Reading Edward Slingerland's excellent book, Trying Not To Try , has lead me to reflect that there are two distinct attitudes (perhaps among others) to the notion of wu-wei, or non-doing. One is to treat it as a kind of achievement which comes from many years of discipline and exposure to ancient arts, as the Confucian strand suggests. The other is to try to let go of every marker of achievement and live according to one's innermost nature, as Taoists might suggest. I am wondering if the other option is simply to suggest that non-doing is not an achievement at all, but is rather one of many essential aspects of how a person can engage the world and others with less anxiety and attachment. Rather than treating this attribute as some kind of goal or end in itself, would it perhaps be more helpful to see it as a an aspect of one's existence? The approach of looking at non-doing as one of many aspects of being shifts it away from a monolithic aim, and positions it within a pluralistic realm of attributes which forms the toolkit to how people can harmonize in society.

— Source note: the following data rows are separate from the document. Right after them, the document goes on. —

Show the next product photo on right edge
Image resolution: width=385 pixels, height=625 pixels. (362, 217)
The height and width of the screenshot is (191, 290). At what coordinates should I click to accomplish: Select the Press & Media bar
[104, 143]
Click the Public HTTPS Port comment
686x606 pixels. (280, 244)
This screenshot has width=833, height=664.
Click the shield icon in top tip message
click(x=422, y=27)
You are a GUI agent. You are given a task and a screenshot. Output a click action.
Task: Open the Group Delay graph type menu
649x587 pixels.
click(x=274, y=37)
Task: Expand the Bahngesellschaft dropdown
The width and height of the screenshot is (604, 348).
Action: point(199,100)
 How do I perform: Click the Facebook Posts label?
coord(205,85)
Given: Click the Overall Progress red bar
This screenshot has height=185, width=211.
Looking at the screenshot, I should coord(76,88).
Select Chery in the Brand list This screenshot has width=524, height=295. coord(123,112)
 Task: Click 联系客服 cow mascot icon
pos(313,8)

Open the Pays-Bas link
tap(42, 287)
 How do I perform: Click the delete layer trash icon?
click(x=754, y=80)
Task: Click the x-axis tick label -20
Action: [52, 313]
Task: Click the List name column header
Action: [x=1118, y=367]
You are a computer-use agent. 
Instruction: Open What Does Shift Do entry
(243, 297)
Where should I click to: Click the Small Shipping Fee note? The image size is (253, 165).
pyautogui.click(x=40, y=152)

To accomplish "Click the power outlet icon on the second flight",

Why would I prefer to take a pluralist view on this? I think it's because lately, in the midst of all the plans and daily happenings, I am under the impression that there is simply no one redeeming attribute, strategy, approach or attitude that is going to successfully bring a person through life's trials. To try to idolize one attribute is to distort it in some way by projecting all of one's deepest hope or fear onto it. Thus, for some people, the notion of non-doing gets mapped onto an associative process that might include nirvana, regression to an early phase of life, not having to work or make any special effort to do anything...all of which are distortions of the original context of non-doing, which is more like a non-attached way of interacting in the world than a state of nothingness. Perhaps it's simply a good study to try to contextualize these concepts, as well as to observe when one is investing more into the concept than it can actually hold, rather akin to overloading a boat beyond its capacity to float. This also accords with the Buddhist notion of not taking the raft with us when we have reached the other shore, but rather being willing to let go of the vehicle when it is no longer useful in that moment.
Slingerland, Edward (2014). Trying Not to Try.